▶ Selected excerpt:

▼

Curtis Emerging Quickly
Tuesday, November 15, 2005
By Nick Wagoner
It wasn't Jose Fuentes' fault that he didn't know who Kevin Curtis was when Curtis' sister mentioned to the Utah State quarterback that her brother was his teammate.
Sure, it might be out of the ordinary for a quarterback to be unfamiliar with a teammate, particularly a teammate playing a position (wide receiver) that requires a good rapport with the quarterback.
But Fuentes' familiarity or lack thereof with Curtis wasn't much different than what Curtis has grown accustomed to for most of his life. The list of those who couldn't pick Curtis out of a lineup is probably long enough to stretch from South Jordan, Utah to, say, London.
By now, Curtis is used to the lack of recognition and he is fine with that. After all, he never gave much thought to one day playing in the NFL so his status as the Rams' third receiver is fine by him.
"I think when you play that walk-on kind of underdog role you probably do catch people off guard," Curtis said. "They might not be expecting much from you. It's not like I am trying to go out there to prove anything to anyone, but it's a matter of playing football and being a competitor. I just want to be a competitor and win. That's what I love most about playing the game."
Of course, Curtis' ability to fly under the radar is rapidly disappearing. Now in his third season in St. Louis, Curtis has embraced a larger role because of a toe injury to Isaac Bruce.
At nearly every stage of his life, Curtis has found a way to eventually earn his due recognition and this year is no different for the Rams' breakout star.
Curtis' football playing days started like any normal kid's would. His mother wouldn't let him play until he was mature enough to take the physical punishment that goes with playing the game.
It didn't take long for Curtis' Pop Warner coach to see what the undersized Curtis' biggest gift was. Curtis played quarterback in his youth football days, but not in the traditional sense of the position.
Essentially Curtis was a running back playing quarterback. He would take the snap, look for a hole and run as fast as he could until he got into the end zone. Curtis enjoyed that position well enough, but his speed would clearly be better utilized at Bingham High in a different capacity.

▲

▶ Stated exercise 1: Based on the Kevin Curtis article, decide whether each statement agrees with it. Answer yes or no, and quote the words that decide it. (a) Curtis is in his third season in St. Louis. (b) Curtis played wide receiver in his Pop Warner days. (c) Curtis has a larger role because Isaac Bruce injured his knee.
▶ Stated exercise 2: According to the Kevin Curtis article, what is Curtis's status on the Rams?

▶ Recorded information:
▼

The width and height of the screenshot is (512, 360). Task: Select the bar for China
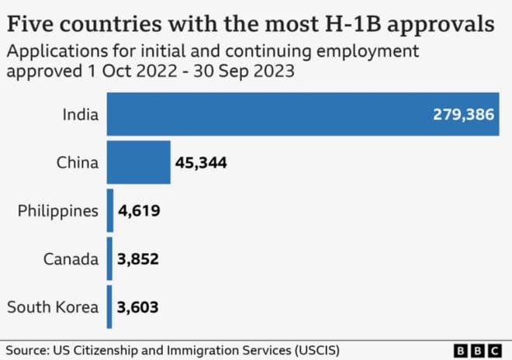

▲

▶ Written reply 1:
(a) Yes: "Now in his third season in St. Louis"
(b) No: "Curtis played quarterback in his youth football days"
(c) No: "because of a toe injury to Isaac Bruce"

▶ Written reply 2: He is the Rams' third receiver.